**Exercise requirements**
All of the data is to be repeated verbatim.
*** Opening Data records ***
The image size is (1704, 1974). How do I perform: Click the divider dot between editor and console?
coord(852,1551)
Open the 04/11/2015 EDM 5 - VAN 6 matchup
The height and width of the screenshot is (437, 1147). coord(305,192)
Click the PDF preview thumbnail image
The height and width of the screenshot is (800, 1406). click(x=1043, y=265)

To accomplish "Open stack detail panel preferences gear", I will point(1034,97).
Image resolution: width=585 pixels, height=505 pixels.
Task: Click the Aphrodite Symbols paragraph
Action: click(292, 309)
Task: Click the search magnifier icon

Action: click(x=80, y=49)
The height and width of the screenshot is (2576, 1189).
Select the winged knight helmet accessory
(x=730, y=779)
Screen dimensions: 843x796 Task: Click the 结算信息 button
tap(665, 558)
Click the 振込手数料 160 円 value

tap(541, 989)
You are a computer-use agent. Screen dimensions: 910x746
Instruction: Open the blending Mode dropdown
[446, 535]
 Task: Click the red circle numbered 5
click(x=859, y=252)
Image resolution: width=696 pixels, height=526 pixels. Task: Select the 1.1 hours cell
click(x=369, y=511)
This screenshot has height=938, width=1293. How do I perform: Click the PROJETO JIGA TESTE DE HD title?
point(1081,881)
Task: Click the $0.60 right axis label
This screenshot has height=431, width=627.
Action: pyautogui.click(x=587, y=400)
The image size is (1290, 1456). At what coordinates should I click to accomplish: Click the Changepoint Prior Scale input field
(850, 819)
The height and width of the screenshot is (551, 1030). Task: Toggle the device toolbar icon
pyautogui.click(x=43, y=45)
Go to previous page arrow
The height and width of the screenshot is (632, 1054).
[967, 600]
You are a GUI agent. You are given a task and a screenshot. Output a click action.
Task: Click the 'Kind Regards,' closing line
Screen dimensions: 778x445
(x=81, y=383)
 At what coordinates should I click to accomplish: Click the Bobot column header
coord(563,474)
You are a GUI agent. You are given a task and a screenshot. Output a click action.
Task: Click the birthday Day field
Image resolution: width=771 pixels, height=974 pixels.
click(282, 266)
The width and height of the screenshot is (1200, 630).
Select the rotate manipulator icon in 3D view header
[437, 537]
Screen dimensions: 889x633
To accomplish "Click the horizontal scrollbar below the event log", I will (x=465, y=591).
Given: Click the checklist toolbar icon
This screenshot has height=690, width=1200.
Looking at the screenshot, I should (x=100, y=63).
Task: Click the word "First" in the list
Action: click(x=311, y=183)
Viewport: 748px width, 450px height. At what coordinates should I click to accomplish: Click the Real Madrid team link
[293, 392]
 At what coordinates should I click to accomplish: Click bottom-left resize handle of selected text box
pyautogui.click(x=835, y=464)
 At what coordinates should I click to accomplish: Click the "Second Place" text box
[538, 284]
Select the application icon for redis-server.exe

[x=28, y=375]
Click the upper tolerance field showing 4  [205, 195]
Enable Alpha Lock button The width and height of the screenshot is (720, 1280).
*** Closing Data records ***
**Exercise output**
The image size is (1704, 1974). How do I perform: Click the divider dot between editor and console?
coord(852,1551)
Open the 04/11/2015 EDM 5 - VAN 6 matchup
The height and width of the screenshot is (437, 1147). coord(305,192)
Click the PDF preview thumbnail image
The height and width of the screenshot is (800, 1406). click(x=1043, y=265)

To accomplish "Open stack detail panel preferences gear", I will point(1034,97).
Image resolution: width=585 pixels, height=505 pixels.
Task: Click the Aphrodite Symbols paragraph
Action: click(292, 309)
Task: Click the search magnifier icon

Action: click(x=80, y=49)
The height and width of the screenshot is (2576, 1189).
Select the winged knight helmet accessory
(x=730, y=779)
Screen dimensions: 843x796 Task: Click the 结算信息 button
tap(665, 558)
Click the 振込手数料 160 円 value

tap(541, 989)
You are a computer-use agent. Screen dimensions: 910x746
Instruction: Open the blending Mode dropdown
[446, 535]
 Task: Click the red circle numbered 5
click(x=859, y=252)
Image resolution: width=696 pixels, height=526 pixels. Task: Select the 1.1 hours cell
click(x=369, y=511)
This screenshot has height=938, width=1293. How do I perform: Click the PROJETO JIGA TESTE DE HD title?
point(1081,881)
Task: Click the $0.60 right axis label
This screenshot has height=431, width=627.
Action: pyautogui.click(x=587, y=400)
The image size is (1290, 1456). At what coordinates should I click to accomplish: Click the Changepoint Prior Scale input field
(850, 819)
The height and width of the screenshot is (551, 1030). Task: Toggle the device toolbar icon
pyautogui.click(x=43, y=45)
Go to previous page arrow
The height and width of the screenshot is (632, 1054).
[967, 600]
You are a GUI agent. You are given a task and a screenshot. Output a click action.
Task: Click the 'Kind Regards,' closing line
Screen dimensions: 778x445
(x=81, y=383)
 At what coordinates should I click to accomplish: Click the Bobot column header
coord(563,474)
You are a GUI agent. You are given a task and a screenshot. Output a click action.
Task: Click the birthday Day field
Image resolution: width=771 pixels, height=974 pixels.
click(282, 266)
The width and height of the screenshot is (1200, 630).
Select the rotate manipulator icon in 3D view header
[437, 537]
Screen dimensions: 889x633
To accomplish "Click the horizontal scrollbar below the event log", I will (x=465, y=591).
Given: Click the checklist toolbar icon
This screenshot has height=690, width=1200.
Looking at the screenshot, I should (x=100, y=63).
Task: Click the word "First" in the list
Action: click(x=311, y=183)
Viewport: 748px width, 450px height. At what coordinates should I click to accomplish: Click the Real Madrid team link
[293, 392]
 At what coordinates should I click to accomplish: Click bottom-left resize handle of selected text box
pyautogui.click(x=835, y=464)
 At what coordinates should I click to accomplish: Click the "Second Place" text box
[538, 284]
Select the application icon for redis-server.exe

[x=28, y=375]
Click the upper tolerance field showing 4  [205, 195]
Enable Alpha Lock button The width and height of the screenshot is (720, 1280).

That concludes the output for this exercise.